A análise e discussão da proposta de Lei nº 44/XII, designada por Reorganização Administrativa Territorial Autárquica, é, muito provavelmente, um dos maiores embustes a que assistimos desde o 25 de Abril de 1974.
Trata-se de um processo recheado de hipocrisia e de cinismo políticos, por quanto simula a auscultação das autarquias através de um mecanismo viciado, fictício e ultrajante. Senão, vejamos:
- Aos municípios, através das Assembleias Municipais, é solicitado que se pronunciem sobre a extinção de freguesias do seu concelho (e é disso que se trata, extinguir freguesias, sob a linguagem sinuosa da agregação), mas sem conferir aos representantes das populações a capacidade de avaliarem a pertinência local e regional dessa extinção, já que a Proposta de Lei traça previamente critérios rígidos e inflexíveis que conduzem à finalidade pretendida – fazer desaparecer 1/3 das freguesias do país;
- Por outro lado, e num evidente ato de cobardia política, o governo e a maioria de direita que o suporta, após definirem a régua e esquadro um país mais deserto e empobrecido, através da definição das freguesias a extinguir, vêm exigir aos municípios que sejam eles a identificar as freguesias que a legislação extingue, passando para as Assembleias Municipais a obrigação de emitirem o atestado de óbito sobre freguesias que o governo já liquidou.
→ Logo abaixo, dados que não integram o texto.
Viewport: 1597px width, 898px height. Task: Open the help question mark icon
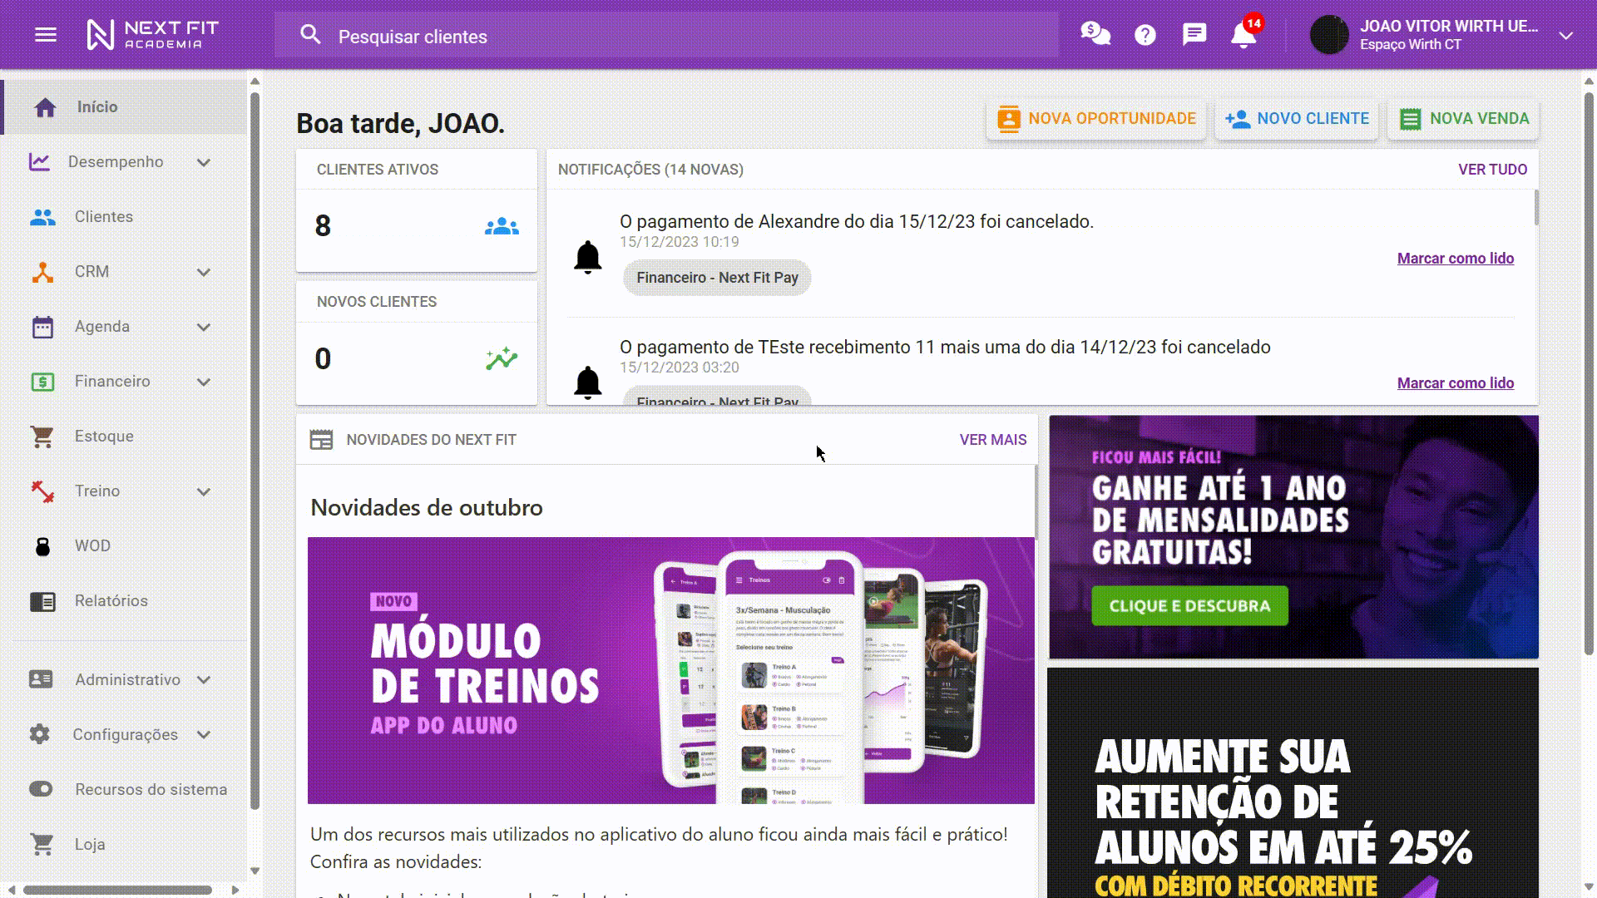click(1145, 35)
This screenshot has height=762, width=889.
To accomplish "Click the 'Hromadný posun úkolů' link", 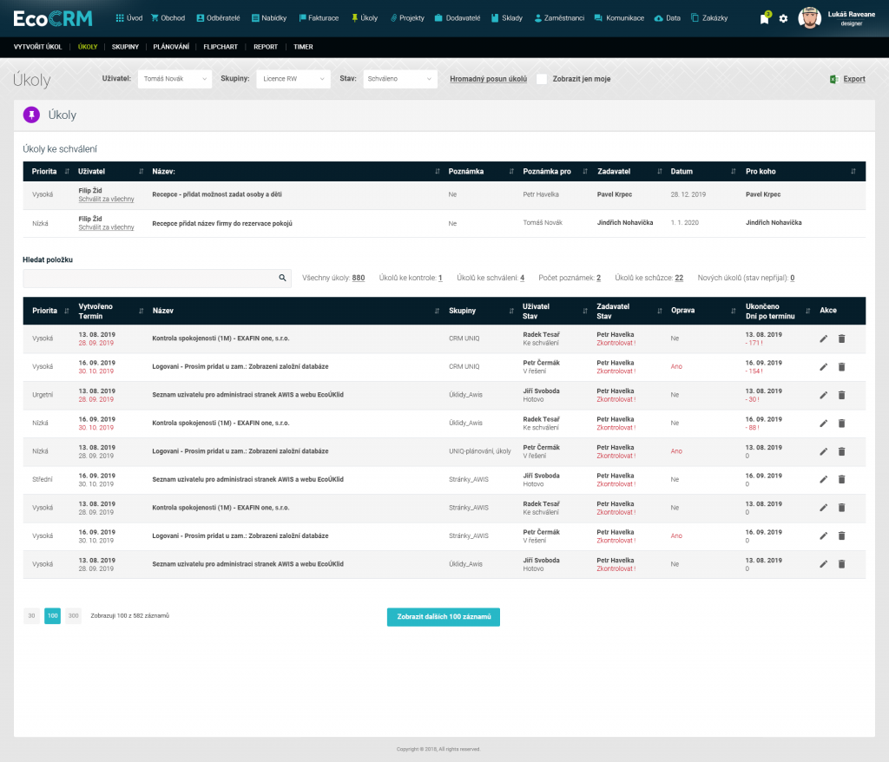I will (x=488, y=79).
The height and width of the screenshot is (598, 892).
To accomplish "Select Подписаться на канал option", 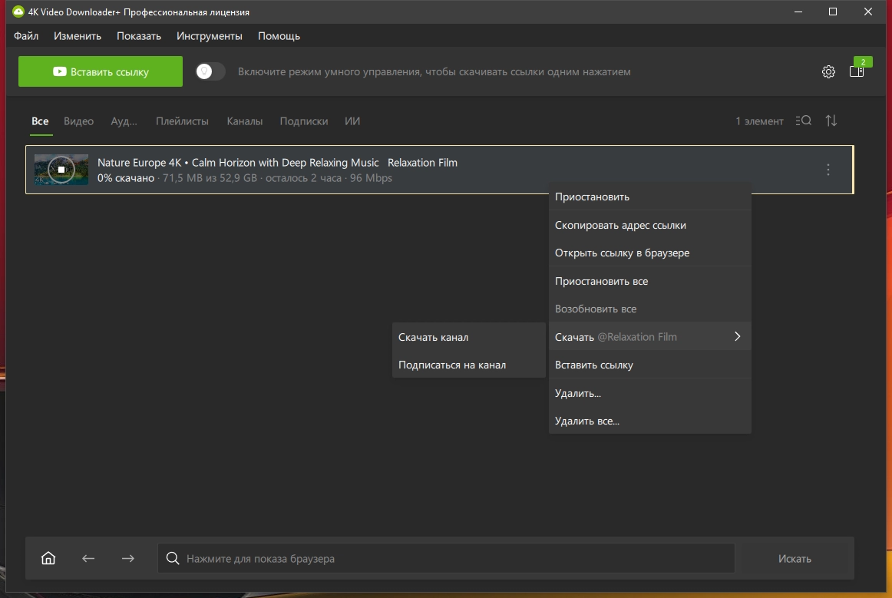I will click(x=452, y=365).
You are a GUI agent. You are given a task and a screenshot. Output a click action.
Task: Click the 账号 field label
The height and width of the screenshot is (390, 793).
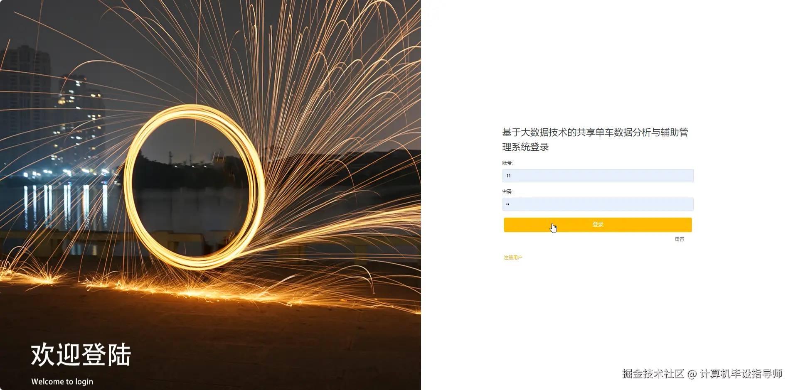[508, 163]
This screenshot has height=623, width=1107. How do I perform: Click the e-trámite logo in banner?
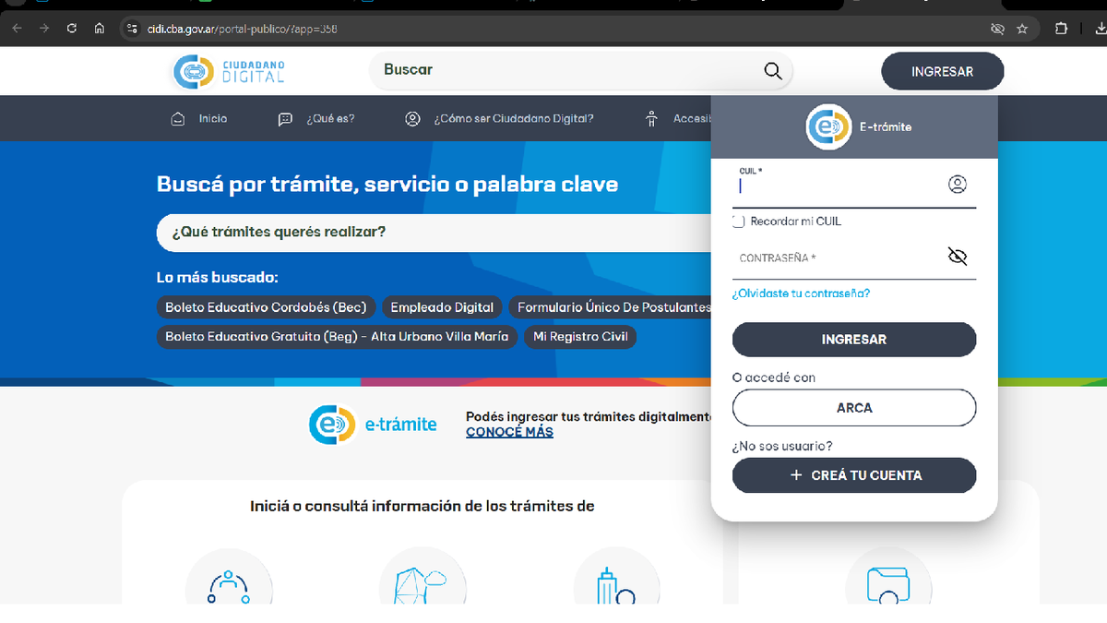[373, 425]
Com esta proposta todas as freguesias (e não apenas as que cabiam nos critérios anteriores do dito Livro Verde), passam agora a ser teoricamente elimináveis. A “competência” dada aos órgãos municipais – denominada de «pronúncia» no texto do diploma – é meramente teórica, dado que a decisão que viessem a tomar só seria levada em consideração se correspondesse aos objetivos de redução previamente decididos pelo Governo. A «pronúncia» a efetuar nos 90 dias subsequentes à aprovação da lei pela Assembleia da República, será examinada por uma “Unidade Técnica” criada no parlamento e poderá ser recusada caso não concretize os objetivos determinados. Nessas situações, será esta comissão técnica que estabelecerá a nova organização administrativa dando mais 15 dias à assembleia municipal para se pronunciar de novo e, se o entender, apresentando projeto “alternativo” (desde que coincida naturalmente com os objetivos do governo).
Para além dos inúmeros atentados à ética e à decência, que já atrás referi, este processo maquiavélico incorpora também uma componente de chantagem – o aliciamento com 15% de majoração para as freguesias “agregadas” – que o Governo, e os partidos que apoiam a liquidação das freguesias, procurarão usar como elemento de pressão com base no cínico argumento de que quem não se conformar com o processo não o impede, acaba extinto e condena as que vierem a ser agregadas no seu território a perder os 15% de majoração (válida para um mandato).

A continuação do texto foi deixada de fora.